Between Patagonia and the Mexican border several boomtowns flourished in the late 1800s. A 23-mile drive south on Harshaw Road and Duquesne Road traverses the Harshaw Mining District and the Patagonia Mining District in which remains of these short-lived towns are located. Now a ghost town, Harshaw was one of nine mining camps in the area that saw waves of prospectors come and go in the 19th century.
The boomtown began in 1877 when David Harshaw began mining on his property. By 1880, the town had a post office, a newspaper named The Arizona Bullion, 2000 residents, boarding houses, saloons, corrals, and stores. A devastating fire and a drop in the price of silver in 1882 started the demise of the town and it struggled on until 1903, when the post office was discontinued. The well-maintained Harshaw cemetery on the right of FR49 is an interesting place to visit. Many of the graves include stories about the person or families buried there. Many old graves are unmarked, but elaborate flower arrangements and mementos decorate the many identified graves on the hillside, dating back as far as 1885.

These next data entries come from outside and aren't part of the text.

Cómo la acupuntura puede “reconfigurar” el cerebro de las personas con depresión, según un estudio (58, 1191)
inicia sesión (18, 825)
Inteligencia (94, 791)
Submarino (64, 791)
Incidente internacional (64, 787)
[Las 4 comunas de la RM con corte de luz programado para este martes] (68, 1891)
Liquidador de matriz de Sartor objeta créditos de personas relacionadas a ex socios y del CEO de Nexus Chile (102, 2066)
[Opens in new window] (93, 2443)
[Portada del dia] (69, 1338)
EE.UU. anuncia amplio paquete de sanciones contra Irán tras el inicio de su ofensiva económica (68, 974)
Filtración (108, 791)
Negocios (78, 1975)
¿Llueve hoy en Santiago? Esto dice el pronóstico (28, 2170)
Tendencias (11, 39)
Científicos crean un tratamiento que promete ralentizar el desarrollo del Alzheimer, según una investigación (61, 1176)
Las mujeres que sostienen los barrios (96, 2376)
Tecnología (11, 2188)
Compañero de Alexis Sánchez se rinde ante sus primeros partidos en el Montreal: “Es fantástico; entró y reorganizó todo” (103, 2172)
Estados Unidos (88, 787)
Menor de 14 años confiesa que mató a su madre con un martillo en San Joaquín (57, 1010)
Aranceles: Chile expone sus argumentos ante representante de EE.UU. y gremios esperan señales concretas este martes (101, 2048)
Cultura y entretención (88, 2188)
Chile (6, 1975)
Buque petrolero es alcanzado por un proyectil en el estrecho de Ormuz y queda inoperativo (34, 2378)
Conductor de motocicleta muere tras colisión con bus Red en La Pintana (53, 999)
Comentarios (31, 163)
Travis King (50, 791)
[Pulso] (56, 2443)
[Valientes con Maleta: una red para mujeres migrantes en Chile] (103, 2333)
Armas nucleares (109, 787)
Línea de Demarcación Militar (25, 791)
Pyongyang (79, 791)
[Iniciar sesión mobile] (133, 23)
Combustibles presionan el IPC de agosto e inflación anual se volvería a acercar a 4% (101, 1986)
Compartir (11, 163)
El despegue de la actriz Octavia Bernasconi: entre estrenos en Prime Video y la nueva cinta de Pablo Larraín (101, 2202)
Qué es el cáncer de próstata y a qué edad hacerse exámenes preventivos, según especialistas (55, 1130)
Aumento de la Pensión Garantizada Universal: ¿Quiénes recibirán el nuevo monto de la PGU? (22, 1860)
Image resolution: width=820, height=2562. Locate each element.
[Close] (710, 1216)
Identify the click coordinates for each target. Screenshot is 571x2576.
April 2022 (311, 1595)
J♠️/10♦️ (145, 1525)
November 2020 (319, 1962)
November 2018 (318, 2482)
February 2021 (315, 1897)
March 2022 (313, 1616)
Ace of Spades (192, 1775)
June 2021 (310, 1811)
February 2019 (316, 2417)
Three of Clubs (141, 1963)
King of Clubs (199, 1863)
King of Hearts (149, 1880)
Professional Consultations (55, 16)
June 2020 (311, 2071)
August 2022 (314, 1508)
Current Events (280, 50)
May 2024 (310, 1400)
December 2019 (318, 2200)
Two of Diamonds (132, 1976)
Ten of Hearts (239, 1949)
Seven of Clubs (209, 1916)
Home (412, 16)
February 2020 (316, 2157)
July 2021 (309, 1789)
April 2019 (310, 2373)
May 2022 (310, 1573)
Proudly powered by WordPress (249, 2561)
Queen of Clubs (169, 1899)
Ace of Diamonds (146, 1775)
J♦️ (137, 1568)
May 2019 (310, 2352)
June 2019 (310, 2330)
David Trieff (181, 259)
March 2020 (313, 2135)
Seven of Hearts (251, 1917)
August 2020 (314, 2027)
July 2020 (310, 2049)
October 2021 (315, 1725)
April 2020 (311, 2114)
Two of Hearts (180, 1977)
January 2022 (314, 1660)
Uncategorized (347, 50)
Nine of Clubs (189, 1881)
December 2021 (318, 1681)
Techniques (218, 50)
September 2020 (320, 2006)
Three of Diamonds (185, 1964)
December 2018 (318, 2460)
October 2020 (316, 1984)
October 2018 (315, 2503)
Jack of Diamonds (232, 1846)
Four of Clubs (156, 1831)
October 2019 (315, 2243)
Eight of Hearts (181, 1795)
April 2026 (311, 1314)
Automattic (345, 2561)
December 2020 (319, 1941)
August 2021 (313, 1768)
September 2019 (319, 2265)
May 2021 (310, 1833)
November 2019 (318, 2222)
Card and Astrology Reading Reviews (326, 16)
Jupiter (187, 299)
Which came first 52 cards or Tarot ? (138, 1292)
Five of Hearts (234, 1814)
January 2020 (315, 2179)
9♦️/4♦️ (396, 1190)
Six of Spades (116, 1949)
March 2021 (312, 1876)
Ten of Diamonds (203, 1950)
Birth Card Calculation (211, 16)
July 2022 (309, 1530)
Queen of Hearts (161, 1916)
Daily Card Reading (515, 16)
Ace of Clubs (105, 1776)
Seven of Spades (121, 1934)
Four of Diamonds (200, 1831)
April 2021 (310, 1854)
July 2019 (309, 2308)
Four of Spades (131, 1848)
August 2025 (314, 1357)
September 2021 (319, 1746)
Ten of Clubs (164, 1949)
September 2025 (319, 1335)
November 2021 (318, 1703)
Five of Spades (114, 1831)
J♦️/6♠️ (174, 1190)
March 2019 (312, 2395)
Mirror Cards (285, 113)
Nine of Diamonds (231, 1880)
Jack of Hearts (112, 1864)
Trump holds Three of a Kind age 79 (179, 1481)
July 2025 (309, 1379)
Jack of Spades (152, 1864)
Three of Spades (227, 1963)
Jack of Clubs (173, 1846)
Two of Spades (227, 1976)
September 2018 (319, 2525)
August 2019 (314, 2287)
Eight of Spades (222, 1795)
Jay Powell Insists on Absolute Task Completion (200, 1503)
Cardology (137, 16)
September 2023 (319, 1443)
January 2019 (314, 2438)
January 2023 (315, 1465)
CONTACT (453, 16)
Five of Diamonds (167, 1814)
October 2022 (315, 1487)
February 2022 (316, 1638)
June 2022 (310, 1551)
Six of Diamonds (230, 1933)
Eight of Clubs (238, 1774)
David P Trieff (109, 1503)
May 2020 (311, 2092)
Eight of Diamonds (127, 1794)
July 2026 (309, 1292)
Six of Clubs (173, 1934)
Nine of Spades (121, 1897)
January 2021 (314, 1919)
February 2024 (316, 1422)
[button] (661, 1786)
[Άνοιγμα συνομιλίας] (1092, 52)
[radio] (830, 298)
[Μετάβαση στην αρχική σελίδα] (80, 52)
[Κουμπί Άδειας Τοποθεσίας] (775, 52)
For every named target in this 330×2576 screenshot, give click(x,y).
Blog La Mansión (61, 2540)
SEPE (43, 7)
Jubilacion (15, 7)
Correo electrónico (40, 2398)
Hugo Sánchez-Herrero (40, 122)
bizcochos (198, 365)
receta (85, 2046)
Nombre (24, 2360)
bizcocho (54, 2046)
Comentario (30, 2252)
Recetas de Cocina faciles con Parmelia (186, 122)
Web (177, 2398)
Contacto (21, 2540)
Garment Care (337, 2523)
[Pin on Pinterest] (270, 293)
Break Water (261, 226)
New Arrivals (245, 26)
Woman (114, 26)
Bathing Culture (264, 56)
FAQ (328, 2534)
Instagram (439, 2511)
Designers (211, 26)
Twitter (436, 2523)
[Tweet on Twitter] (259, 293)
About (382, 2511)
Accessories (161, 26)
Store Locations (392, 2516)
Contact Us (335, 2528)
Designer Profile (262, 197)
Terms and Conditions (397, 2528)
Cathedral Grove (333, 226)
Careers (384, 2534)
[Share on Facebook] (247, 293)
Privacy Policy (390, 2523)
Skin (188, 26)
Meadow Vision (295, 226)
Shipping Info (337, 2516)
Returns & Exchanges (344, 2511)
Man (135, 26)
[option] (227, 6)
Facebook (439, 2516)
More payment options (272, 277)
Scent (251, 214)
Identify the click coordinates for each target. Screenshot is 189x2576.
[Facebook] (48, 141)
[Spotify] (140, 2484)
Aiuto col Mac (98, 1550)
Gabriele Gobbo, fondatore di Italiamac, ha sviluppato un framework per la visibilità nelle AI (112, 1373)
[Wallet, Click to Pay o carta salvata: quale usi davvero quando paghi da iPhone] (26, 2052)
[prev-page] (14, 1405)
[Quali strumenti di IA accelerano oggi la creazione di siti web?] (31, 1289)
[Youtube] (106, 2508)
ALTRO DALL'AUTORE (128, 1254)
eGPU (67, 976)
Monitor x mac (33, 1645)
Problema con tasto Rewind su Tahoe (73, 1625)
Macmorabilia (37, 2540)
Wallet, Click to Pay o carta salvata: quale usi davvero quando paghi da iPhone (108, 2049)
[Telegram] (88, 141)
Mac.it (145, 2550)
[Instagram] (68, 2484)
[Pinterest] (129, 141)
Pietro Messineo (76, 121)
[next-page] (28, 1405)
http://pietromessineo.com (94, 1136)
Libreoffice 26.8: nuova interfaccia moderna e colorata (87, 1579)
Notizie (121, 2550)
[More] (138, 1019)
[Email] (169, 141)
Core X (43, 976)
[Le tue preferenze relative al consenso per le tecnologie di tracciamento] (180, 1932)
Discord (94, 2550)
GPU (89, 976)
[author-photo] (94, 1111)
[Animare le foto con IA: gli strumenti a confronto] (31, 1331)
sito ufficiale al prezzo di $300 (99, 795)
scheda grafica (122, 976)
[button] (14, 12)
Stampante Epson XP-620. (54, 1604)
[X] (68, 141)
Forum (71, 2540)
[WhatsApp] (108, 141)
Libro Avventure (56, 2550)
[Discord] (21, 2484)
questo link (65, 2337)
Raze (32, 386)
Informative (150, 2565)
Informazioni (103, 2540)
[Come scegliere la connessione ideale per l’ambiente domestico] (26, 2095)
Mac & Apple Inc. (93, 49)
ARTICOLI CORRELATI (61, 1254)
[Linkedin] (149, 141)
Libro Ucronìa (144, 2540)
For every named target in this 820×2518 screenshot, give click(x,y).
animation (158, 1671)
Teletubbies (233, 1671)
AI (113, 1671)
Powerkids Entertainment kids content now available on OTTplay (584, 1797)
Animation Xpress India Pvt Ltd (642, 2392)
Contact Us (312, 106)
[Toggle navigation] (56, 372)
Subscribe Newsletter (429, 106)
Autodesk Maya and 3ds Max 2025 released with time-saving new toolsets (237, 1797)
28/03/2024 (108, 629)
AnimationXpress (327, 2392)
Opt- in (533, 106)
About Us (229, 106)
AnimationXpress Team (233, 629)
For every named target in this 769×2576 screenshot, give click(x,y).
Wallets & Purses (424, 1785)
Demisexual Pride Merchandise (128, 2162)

That very year, Harshaw was also struck by a massive thunderstorm that caused fires and nearly wiped Harshaw of the map. Around 80% of Harshaw was abandoned by the end of 1882. In 1887, for the price of $600, James Finley purchased the abandoned mine. This was a sort of resurrection for the almost abandoned town. Finley continued operation of Harshaw Mine until his death in 1903. This is when the population began to decline once more.
Abandoned once again, in 1937, the Arizona Smelting and Refining Company (ASARCO) reopened the nearby Flux and Trench Mines, which brought a few residents back to the area. Asarco continued mining in the area until 1956. Today, there are just a few remnants left of this old community, including the James Finley home, a tin-roofed adobe residence that is still occupied, a crumbling home, and the cemetery. Just south of the site is the remains of the Harshaw/Trench Camp Church and mining remnants.